--- AIM OF THE EXERCISE ---
Exactly reproduce each record listed below.

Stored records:
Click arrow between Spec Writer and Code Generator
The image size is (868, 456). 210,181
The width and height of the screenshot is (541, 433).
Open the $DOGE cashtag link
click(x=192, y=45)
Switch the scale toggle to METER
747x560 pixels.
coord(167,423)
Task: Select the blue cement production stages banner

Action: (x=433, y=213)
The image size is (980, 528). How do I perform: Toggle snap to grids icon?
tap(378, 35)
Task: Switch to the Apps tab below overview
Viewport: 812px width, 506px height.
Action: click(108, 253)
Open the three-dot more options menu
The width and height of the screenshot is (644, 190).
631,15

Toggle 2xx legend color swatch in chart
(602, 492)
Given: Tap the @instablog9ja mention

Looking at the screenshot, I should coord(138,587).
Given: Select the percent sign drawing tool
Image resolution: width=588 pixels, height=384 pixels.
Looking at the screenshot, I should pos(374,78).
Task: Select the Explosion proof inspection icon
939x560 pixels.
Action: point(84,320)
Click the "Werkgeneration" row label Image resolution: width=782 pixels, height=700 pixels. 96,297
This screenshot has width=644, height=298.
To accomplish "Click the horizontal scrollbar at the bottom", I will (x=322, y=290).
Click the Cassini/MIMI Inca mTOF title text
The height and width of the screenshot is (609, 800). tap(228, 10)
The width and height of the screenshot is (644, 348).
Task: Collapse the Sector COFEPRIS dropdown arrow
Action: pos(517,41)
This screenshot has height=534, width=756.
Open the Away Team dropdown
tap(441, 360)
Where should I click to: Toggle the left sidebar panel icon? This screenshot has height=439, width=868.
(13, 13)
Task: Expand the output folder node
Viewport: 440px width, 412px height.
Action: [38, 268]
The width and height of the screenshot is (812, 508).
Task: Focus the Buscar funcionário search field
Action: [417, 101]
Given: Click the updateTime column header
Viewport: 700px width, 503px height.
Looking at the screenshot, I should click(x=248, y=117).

--- RESULT FOR THIS EXERCISE ---
Click arrow between Spec Writer and Code Generator
The image size is (868, 456). 210,181
The width and height of the screenshot is (541, 433).
Open the $DOGE cashtag link
click(x=192, y=45)
Switch the scale toggle to METER
747x560 pixels.
coord(167,423)
Task: Select the blue cement production stages banner

Action: (x=433, y=213)
The image size is (980, 528). How do I perform: Toggle snap to grids icon?
tap(378, 35)
Task: Switch to the Apps tab below overview
Viewport: 812px width, 506px height.
Action: click(108, 253)
Open the three-dot more options menu
The width and height of the screenshot is (644, 190).
631,15

Toggle 2xx legend color swatch in chart
(602, 492)
Given: Tap the @instablog9ja mention

Looking at the screenshot, I should coord(138,587).
Given: Select the percent sign drawing tool
Image resolution: width=588 pixels, height=384 pixels.
Looking at the screenshot, I should pos(374,78).
Task: Select the Explosion proof inspection icon
939x560 pixels.
Action: point(84,320)
Click the "Werkgeneration" row label Image resolution: width=782 pixels, height=700 pixels. 96,297
This screenshot has width=644, height=298.
To accomplish "Click the horizontal scrollbar at the bottom", I will (x=322, y=290).
Click the Cassini/MIMI Inca mTOF title text
The height and width of the screenshot is (609, 800). tap(228, 10)
The width and height of the screenshot is (644, 348).
Task: Collapse the Sector COFEPRIS dropdown arrow
Action: pos(517,41)
This screenshot has height=534, width=756.
Open the Away Team dropdown
tap(441, 360)
Where should I click to: Toggle the left sidebar panel icon? This screenshot has height=439, width=868.
(13, 13)
Task: Expand the output folder node
Viewport: 440px width, 412px height.
Action: [38, 268]
The width and height of the screenshot is (812, 508).
Task: Focus the Buscar funcionário search field
Action: [417, 101]
Given: Click the updateTime column header
Viewport: 700px width, 503px height.
Looking at the screenshot, I should click(x=248, y=117).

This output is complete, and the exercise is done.